"Ci vulissi un cutiaddu e un cannavazzu"

Di espressioni colorite e variopinte, il palermitano è parecchio dotato. Una delle variazioni cromatiche del folklore linguistico che ultimamente mi è parecchie volte venuta in mente è appunto “ci vulissi un cutiaddu e un cannavazzu”!
Una spiegazione però è d’obbligo, soprattutto per chi, di siciliano ne mastica poco. Capita spesso infatti nella vita di un siculo e non, di ritrovarsi di fronte a situazioni complesse, provocate da soggetti di nessuna utilità per il genere umano, meglio definiti dalle mie parti come “Fanghi” o “Fanghe”…eh, già perchè si sa che ormai, in secolo di parità sessuale, anche esemplari del genere femminile possono avere qualità da rompiballe e quindi non sfuggono a tale categorizzazione.

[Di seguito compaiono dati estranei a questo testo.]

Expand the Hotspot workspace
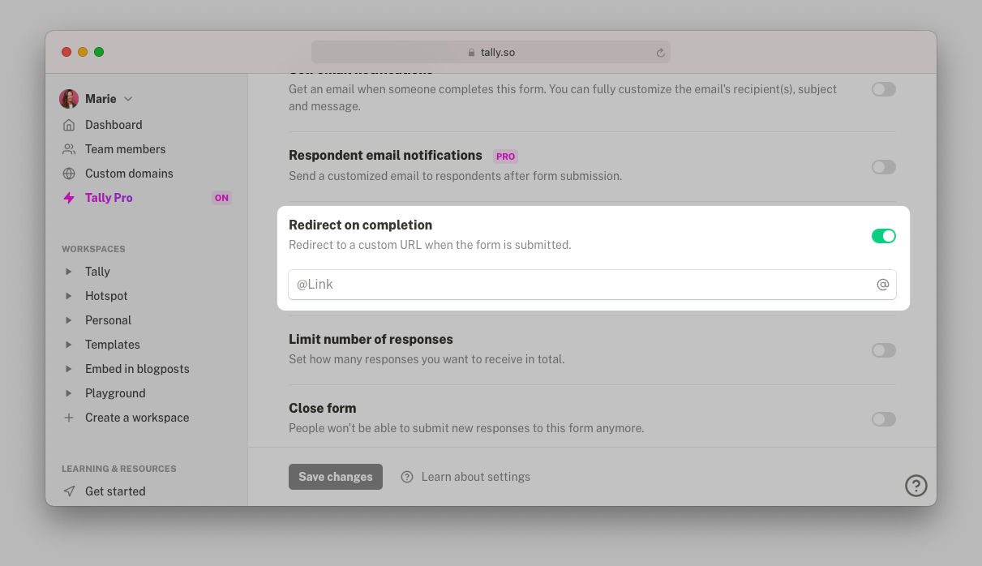Viewport: 982px width, 566px height. point(69,296)
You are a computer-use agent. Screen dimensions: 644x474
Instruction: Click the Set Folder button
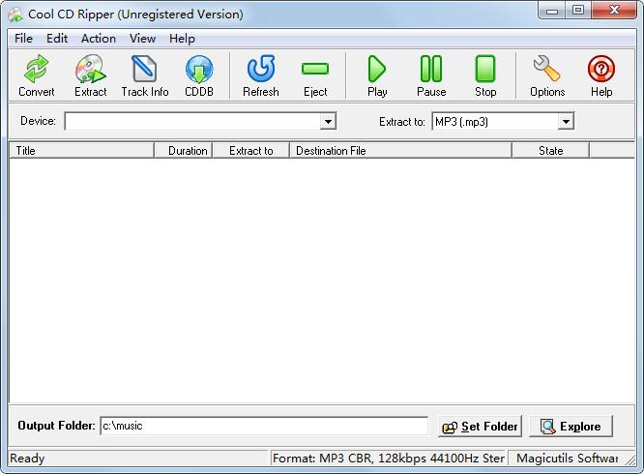tap(481, 427)
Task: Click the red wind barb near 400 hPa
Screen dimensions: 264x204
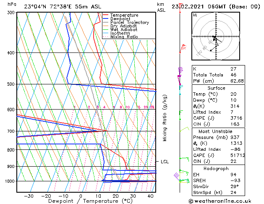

Sono individui talmente snervanti da far desiderare ai soggetti che ne subiscono gli influssi, di porre fine all’intreccio in maniera davvero appassionata e, tradizione linguistica vuole che ci si adoperi con l’uso di un coltello (cutiaddu) e di un mocio (cannavazzu). Il primo per effettuare il cosiddetto “fridduliamentu” del fango o della fanga in questione ed il secondo per ripulire il tutto.
Dopotutto sappiamo bene che noi gente del sud siamo “genti assistimata” che non ama il disordine e odia la sporcizia.